This post is for non-developers who are interested in working with the cable_db_full.sql database of diplomatic cables that Wikileaks released as a part of their “Cablegate” project. It tells you how to download the file, unpack it, and install it in PostgreSQL under XAMPP, allowing you to view and query the database in a browser-based graphical interface (phpPgAdmin) from your local drive rather than a dedicated server.
I’ve been working with Wikileaks’ Cablgate corpus for almost a year now — looking for language patterns by running the HTML version of some of these cables through desktop software designed for linguistic analysis: WordSmith Tools, AntConc, and TextCrawler. (Actually TextCrawler is more like a sophisticated tool for doing search-and-replace operations: it was handy for processing files before I analyzed them in WordSmith and AntConc.)
In September 2011, however, Wikileaks released the entire 250k + files. Unpacked, the HTML files are a whopping 60 GB now, which is far more than any of my desktop programs can handle. Wikileaks also released an *.sql file containing the same information at a fraction of the weight: 1.7 GB.
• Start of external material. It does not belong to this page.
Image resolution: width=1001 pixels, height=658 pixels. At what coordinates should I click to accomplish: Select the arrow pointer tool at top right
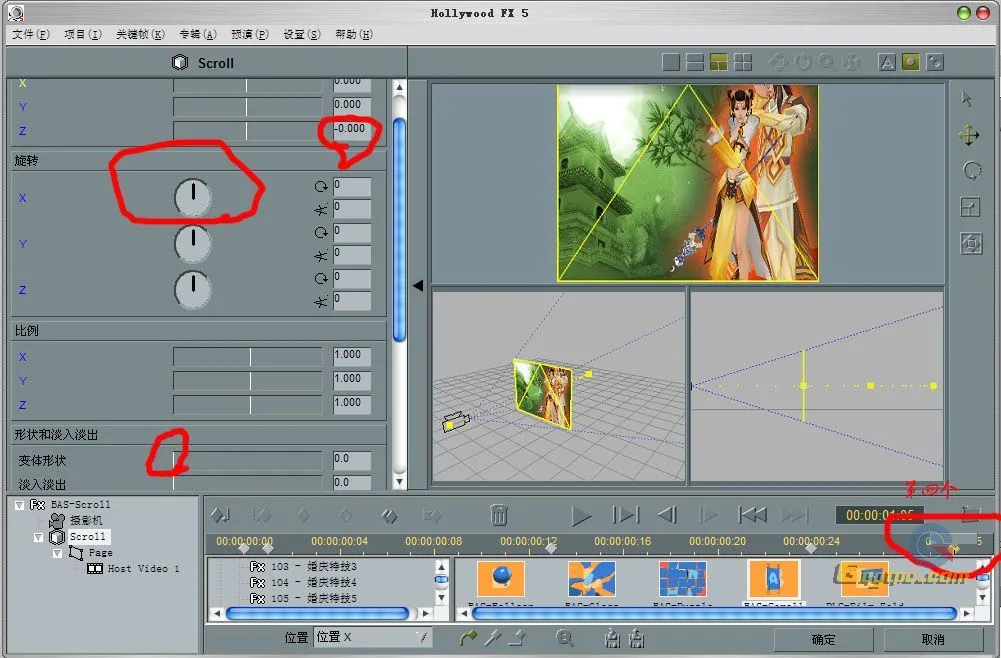point(968,98)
As an aside, this last data dump came as a result of some drama between Wikileaks and a reporter who had been working with the organization to redact sensitive information before the cables were released. The latest data are completely un-redacted, and I have persisted in my studies of this corpus despite feeling some non-trivial ethical queasiness. My doubts on this score may become the subject of a future post.
Not a developer
In order to continue working with this corpus, I realized that I was going to need to learn about relational databases (or rather to expand my knowledge from MS Access out to larger, server-oriented solutions), so I spent this weekend repeatedly running my head against a brick wall in an attempt to get at the data in cable_db_full.sql, a PostgreSQL dump that you can find by going to the Cableviewer page on Wikileaks and following the BitTorrent link at the bottom of the page titled, “Cable database in searchable format – for developers (updated!).”
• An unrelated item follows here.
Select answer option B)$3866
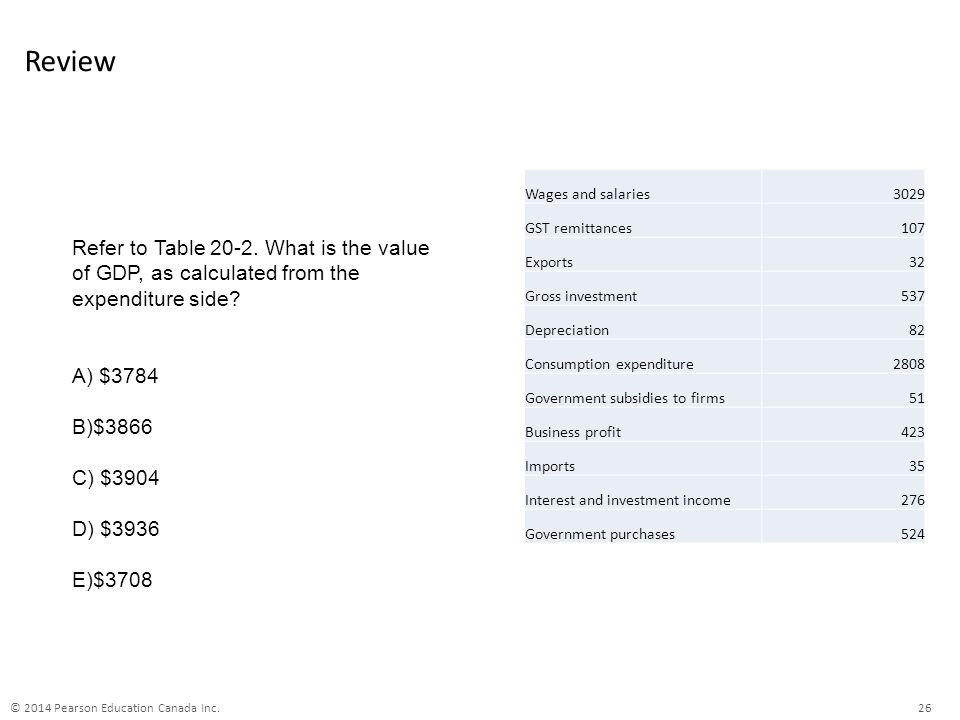This screenshot has height=720, width=960. click(x=112, y=427)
If you even know what PostgreSQL is, then you already know more than I did when I started hammering away at this file Saturday afternoon. The steps that follow are probably painfully obvious to the developers for whom this file was intended. I’m not a developer. I’m just getting started. Also, I don’t have access to a server that can handle this much data yet, so I had to find a way to access it on my local PC. I may expand on my environment constraints and the steps below in a future post. For now, here’s what I did, for what it’s worth.
Steps to open cable_db_full.sql
- Install Xampp
- Realize that this is a PostgreSQL database, which is very different from a MySQL database (if you remember only this step, you will already be 5 hours ahead of me)
- Add PostgreSQL to Xampp (here’s a tutorial).
- Make sure Xampp is running, then go to http://localhost/phppgadmin (the browser-based graphical manager for PostgreSQL).
- Create new database, cable_db_full
- Add PostgreSQL’s bin folder (should be c:/xampp/pgsql/bin) to PATH environment variable in Windows, or do whatever you need to do to send PostgreSQL commands through the command line in another OS
- Download cable_db_full.7z.torrent (requires BitTorrent)
- Extract cable_db_full.7z (requires 7zip)
- Open command line and go to the directory containing the extracted file, cable_db_full.sql
- Run this command (assumes that PostgreSQL username is the default ‘postgres’ created in step 3, and that the environment variable for PostgreSQL has been added as in step 6):
psql -U postgres cable_db_full < cable_db_full.sql
- Your command line should start chewing away at the import, showing a bunch of INSERT 0 1 messages. If you get through all of these and end with ALTER TABLE, then you’re done. You can start browsing and querying your database in http://localhost/phpgadmin, which you installed in step 3.
I ran into some problems with errors in the *.sql file, so I had to edit it with a trial version of 010 Editor (none of my usual text editors could handle a file this large). I also ran into a problem with some missing *.dll libraries after step 3. I did a lot of random Googling for this one, and ended up copying the two “missing” files from one folder to another. If you run into this problem, mention it in a comment and I’ll try to be more specific about my resolution.